Task objective: Retype each of the entries below exactly as written.

Data extracts:
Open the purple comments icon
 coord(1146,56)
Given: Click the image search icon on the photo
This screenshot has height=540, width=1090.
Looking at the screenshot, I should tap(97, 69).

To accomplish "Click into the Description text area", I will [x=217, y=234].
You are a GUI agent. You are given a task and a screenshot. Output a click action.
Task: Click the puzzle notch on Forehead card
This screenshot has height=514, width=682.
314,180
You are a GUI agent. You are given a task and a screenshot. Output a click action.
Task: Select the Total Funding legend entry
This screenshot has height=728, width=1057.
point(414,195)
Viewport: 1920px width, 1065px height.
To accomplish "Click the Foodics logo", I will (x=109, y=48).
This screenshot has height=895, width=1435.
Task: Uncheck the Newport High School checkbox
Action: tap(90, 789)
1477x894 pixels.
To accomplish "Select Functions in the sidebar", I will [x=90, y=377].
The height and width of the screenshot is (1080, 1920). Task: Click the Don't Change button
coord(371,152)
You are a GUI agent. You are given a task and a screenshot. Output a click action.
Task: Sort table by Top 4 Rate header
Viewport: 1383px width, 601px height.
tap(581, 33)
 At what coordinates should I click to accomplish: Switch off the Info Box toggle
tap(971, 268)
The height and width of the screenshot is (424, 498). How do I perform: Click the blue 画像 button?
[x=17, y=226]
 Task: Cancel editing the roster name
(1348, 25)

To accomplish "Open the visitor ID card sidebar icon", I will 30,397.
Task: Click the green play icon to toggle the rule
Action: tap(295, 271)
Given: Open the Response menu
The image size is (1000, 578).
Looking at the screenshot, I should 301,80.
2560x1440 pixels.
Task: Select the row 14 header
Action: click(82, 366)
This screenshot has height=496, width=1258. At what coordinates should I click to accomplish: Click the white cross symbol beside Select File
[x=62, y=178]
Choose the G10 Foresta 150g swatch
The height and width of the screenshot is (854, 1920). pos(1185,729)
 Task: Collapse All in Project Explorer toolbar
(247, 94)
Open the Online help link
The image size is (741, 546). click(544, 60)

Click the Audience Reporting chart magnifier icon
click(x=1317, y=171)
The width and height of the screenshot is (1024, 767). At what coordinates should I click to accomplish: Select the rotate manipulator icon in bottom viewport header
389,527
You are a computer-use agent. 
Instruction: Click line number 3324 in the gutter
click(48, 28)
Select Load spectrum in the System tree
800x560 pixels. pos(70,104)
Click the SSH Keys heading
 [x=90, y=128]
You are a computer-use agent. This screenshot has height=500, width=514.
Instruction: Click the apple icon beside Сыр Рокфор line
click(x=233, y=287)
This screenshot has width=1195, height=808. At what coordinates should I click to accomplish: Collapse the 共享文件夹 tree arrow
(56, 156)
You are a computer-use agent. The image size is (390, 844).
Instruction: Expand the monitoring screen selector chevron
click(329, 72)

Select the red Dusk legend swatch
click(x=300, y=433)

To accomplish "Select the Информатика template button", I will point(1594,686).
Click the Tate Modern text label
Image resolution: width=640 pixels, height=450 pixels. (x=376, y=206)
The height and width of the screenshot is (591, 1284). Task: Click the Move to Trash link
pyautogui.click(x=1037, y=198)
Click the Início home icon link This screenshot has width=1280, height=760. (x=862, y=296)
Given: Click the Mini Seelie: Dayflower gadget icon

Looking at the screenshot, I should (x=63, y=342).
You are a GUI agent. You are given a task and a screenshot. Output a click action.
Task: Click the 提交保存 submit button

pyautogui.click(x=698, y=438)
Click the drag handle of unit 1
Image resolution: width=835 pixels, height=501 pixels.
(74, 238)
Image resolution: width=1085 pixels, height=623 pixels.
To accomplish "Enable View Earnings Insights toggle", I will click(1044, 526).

Solution to this exercise:
Open the purple comments icon
 coord(1146,56)
Given: Click the image search icon on the photo
This screenshot has height=540, width=1090.
Looking at the screenshot, I should tap(97, 69).

To accomplish "Click into the Description text area", I will [x=217, y=234].
You are a GUI agent. You are given a task and a screenshot. Output a click action.
Task: Click the puzzle notch on Forehead card
This screenshot has height=514, width=682.
314,180
You are a GUI agent. You are given a task and a screenshot. Output a click action.
Task: Select the Total Funding legend entry
This screenshot has height=728, width=1057.
point(414,195)
Viewport: 1920px width, 1065px height.
To accomplish "Click the Foodics logo", I will (x=109, y=48).
This screenshot has height=895, width=1435.
Task: Uncheck the Newport High School checkbox
Action: tap(90, 789)
1477x894 pixels.
To accomplish "Select Functions in the sidebar", I will [x=90, y=377].
The height and width of the screenshot is (1080, 1920). Task: Click the Don't Change button
coord(371,152)
You are a GUI agent. You are given a task and a screenshot. Output a click action.
Task: Sort table by Top 4 Rate header
Viewport: 1383px width, 601px height.
tap(581, 33)
 At what coordinates should I click to accomplish: Switch off the Info Box toggle
tap(971, 268)
The height and width of the screenshot is (424, 498). How do I perform: Click the blue 画像 button?
[x=17, y=226]
 Task: Cancel editing the roster name
(1348, 25)

To accomplish "Open the visitor ID card sidebar icon", I will 30,397.
Task: Click the green play icon to toggle the rule
Action: tap(295, 271)
Given: Open the Response menu
The image size is (1000, 578).
Looking at the screenshot, I should 301,80.
2560x1440 pixels.
Task: Select the row 14 header
Action: click(82, 366)
This screenshot has height=496, width=1258. At what coordinates should I click to accomplish: Click the white cross symbol beside Select File
[x=62, y=178]
Choose the G10 Foresta 150g swatch
The height and width of the screenshot is (854, 1920). pos(1185,729)
 Task: Collapse All in Project Explorer toolbar
(247, 94)
Open the Online help link
The image size is (741, 546). click(544, 60)

Click the Audience Reporting chart magnifier icon
click(x=1317, y=171)
The width and height of the screenshot is (1024, 767). At what coordinates should I click to accomplish: Select the rotate manipulator icon in bottom viewport header
389,527
You are a computer-use agent. 
Instruction: Click line number 3324 in the gutter
click(48, 28)
Select Load spectrum in the System tree
800x560 pixels. pos(70,104)
Click the SSH Keys heading
 [x=90, y=128]
You are a computer-use agent. This screenshot has height=500, width=514.
Instruction: Click the apple icon beside Сыр Рокфор line
click(x=233, y=287)
This screenshot has width=1195, height=808. At what coordinates should I click to accomplish: Collapse the 共享文件夹 tree arrow
(56, 156)
You are a computer-use agent. The image size is (390, 844).
Instruction: Expand the monitoring screen selector chevron
click(329, 72)

Select the red Dusk legend swatch
click(x=300, y=433)

To accomplish "Select the Информатика template button", I will point(1594,686).
Click the Tate Modern text label
Image resolution: width=640 pixels, height=450 pixels. (x=376, y=206)
The height and width of the screenshot is (591, 1284). Task: Click the Move to Trash link
pyautogui.click(x=1037, y=198)
Click the Início home icon link This screenshot has width=1280, height=760. (x=862, y=296)
Given: Click the Mini Seelie: Dayflower gadget icon

Looking at the screenshot, I should (x=63, y=342).
You are a GUI agent. You are given a task and a screenshot. Output a click action.
Task: Click the 提交保存 submit button

pyautogui.click(x=698, y=438)
Click the drag handle of unit 1
Image resolution: width=835 pixels, height=501 pixels.
(74, 238)
Image resolution: width=1085 pixels, height=623 pixels.
To accomplish "Enable View Earnings Insights toggle", I will click(1044, 526).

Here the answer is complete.